A Segreti d’Autore ‘La luce segreta’: Ruggero Cappuccio dialoga con Agnese Nano

Era il 1987, Giuseppe Tornatore cercava una giovanissima attrice per affidarle il ruolo della protagonista in Nuovo Cinema Paradiso. I provini si svolgevano con passione febbrile e l’inquietudine sottile che sempre accompagna la ricerca di un regista quando si tratta di tradurre l’immaginazione in incarnazione. Era giunto il momento di dare corpo allo spirito femminile vagheggiato. Bisognava trovare la dea pudica in grado di accendere la passione creativa del giovane protagonista del film, destinato ad innamorarsi, a filmare la creatura incantata che gli appare, a lasciare la Sicilia per diventare un grande regista.

Il film che Tornatore si preparava a girare possedeva un fortissimo quoziente autobiografico e le autobiografie, si sa, sono affilate, pericolose, perché oscillano tra il dovere di temperare il narcisismo e la bellezza di mettere in campo una spietata sincerità. Le audizioni si susseguivano come una sequenza ossessiva. Davanti agli occhi del regista passavano bellissime attrici dai capelli scurissimi, biondi, rossi, con sguardi diversi, bocche diverse, zigomi, sopracciglia e incarnati diversi. Occorreva trovare il volto di una giovane donna che potesse essere bella senza pretenderlo, che stregasse l’obiettivo senza parlare, che infiammasse i sensi del suo innamorato e di tutto il pubblico con la forza di un silenzio misterioso e ostinato.

Ad un tratto si presenta una ragazza di vent’anni: è Agnese Nano. La sua intensità è di rara potenza, suggerisce la forza di una donna del Sud ermetica e solare, riservata e generosa. Nuovo Cinema Paradiso rivela le capacità attoriali di Agnese Nano e registra le qualità fondamentali di un’interprete particolare nel panorama della scena visiva italiana e internazionale. Da quel momento il suo lavoro sviluppa un’idea del femminile fondato sul pudore, sulla delicatezza, sulla capacità di far detonare i sentimenti con pochi tocchi. 

In Domani accadrà di D. Luchetti, Il ventre di Maria di M. Perlini, Il lungo silenzio di M. von Trotta, Assassini dei giorni di festa di D. Damiani, Miracolo a Sant’Anna di S. Lee, Agnese Nano dà vita ad una poetica dell’implicito in grado di suggerire agli occhi di chi guarda i segreti del non detto, le emozioni inconfessabili che il cinema invia al pubblico attraverso il modo di voltarsi, di camminare, di sorridere, di stare in silenzio.

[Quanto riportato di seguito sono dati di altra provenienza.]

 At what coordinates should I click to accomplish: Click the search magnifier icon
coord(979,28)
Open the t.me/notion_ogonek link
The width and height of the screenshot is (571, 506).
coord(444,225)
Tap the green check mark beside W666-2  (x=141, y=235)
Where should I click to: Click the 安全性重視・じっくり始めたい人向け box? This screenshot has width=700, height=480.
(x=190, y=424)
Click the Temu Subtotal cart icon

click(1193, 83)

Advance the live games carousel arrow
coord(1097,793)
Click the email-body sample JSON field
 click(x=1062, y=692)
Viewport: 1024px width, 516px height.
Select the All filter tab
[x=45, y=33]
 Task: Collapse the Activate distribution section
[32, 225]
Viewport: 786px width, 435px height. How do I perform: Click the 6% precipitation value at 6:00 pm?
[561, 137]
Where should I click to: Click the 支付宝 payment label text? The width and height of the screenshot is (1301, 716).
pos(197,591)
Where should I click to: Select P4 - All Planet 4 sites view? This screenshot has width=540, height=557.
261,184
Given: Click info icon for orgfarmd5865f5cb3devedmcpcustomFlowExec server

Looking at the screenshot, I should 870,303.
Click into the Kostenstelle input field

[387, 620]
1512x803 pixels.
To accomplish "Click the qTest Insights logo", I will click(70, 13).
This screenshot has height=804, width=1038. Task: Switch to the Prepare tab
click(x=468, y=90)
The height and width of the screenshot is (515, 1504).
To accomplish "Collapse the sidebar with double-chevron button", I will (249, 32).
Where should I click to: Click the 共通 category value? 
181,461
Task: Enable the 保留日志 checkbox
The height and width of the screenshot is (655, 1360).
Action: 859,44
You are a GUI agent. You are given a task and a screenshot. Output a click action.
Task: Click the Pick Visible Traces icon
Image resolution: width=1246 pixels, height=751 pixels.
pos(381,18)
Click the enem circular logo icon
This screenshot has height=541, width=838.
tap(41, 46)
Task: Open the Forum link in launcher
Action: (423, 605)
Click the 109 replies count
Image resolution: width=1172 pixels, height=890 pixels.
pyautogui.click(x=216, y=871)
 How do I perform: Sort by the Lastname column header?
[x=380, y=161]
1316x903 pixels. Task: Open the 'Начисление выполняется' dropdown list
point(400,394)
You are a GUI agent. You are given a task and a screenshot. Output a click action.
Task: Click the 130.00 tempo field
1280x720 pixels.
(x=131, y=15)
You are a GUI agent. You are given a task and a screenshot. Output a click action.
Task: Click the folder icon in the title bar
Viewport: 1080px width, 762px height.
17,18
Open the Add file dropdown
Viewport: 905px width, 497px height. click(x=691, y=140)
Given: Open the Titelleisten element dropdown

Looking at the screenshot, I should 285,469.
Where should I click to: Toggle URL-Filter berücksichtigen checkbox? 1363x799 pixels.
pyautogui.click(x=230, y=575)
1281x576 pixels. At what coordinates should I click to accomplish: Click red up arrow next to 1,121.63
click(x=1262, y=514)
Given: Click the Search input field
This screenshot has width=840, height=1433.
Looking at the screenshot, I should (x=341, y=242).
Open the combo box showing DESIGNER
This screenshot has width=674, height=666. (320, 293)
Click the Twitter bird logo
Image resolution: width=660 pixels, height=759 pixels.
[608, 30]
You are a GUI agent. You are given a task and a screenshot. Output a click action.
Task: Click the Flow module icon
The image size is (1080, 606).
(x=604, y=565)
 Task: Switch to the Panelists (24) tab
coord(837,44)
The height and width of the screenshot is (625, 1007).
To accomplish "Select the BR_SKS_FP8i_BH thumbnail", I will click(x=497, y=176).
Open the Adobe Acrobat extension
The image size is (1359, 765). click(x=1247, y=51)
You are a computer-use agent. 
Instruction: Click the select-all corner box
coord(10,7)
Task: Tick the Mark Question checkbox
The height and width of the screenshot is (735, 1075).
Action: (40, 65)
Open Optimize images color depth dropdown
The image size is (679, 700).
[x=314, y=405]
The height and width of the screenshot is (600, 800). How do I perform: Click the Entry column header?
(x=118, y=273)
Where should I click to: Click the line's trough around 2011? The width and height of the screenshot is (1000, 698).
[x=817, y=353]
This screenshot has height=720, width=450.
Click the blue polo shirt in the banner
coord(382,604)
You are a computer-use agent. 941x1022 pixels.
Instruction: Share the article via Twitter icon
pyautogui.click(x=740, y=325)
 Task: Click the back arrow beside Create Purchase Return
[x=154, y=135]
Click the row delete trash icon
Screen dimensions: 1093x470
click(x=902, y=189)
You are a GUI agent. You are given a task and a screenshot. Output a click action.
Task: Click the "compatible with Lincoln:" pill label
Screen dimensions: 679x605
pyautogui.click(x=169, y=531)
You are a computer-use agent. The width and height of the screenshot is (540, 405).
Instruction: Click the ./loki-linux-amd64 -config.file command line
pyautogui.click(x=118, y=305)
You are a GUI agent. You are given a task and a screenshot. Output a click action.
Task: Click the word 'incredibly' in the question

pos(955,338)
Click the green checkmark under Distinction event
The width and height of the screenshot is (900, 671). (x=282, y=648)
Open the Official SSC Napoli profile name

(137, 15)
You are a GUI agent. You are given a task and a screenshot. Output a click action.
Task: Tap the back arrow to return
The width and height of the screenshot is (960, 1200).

L’attività di Agnese Nano attraversa messe in scena teatrali come Chi ha paura di Virginia Woolf accanto a Mariangela Melato, fino ad imporsi alla platea televisiva italiana con Edera ed Incantesimo.

Il dialogo tra Ruggero Cappuccio e l’attrice costituisce uno degli appuntamenti più affascinanti del Festival dell’Ambiente, delle Scienze e delle Arti in corso fino al 13 settembre nel cuore del Parco Nazionale del Cilento. La proiezione ragionata di Nuovo Cinema Paradiso arricchisce la serata con una nuova indagine su di un classico del nostro cinema e sulle virtù antidivistiche di Agnese Nano. In collaborazione con il Parco Nazionale del Cilento, Vallo di Diano e Alburni a Sessa Cilento/Valle – Palazzo Coppola – 6 agosto ore 21.00: La luce segreta, Ruggero Cappuccio scrittore e regista dialoga con l’attrice Agnese Nano.  L’ingresso alle serate è gratuito.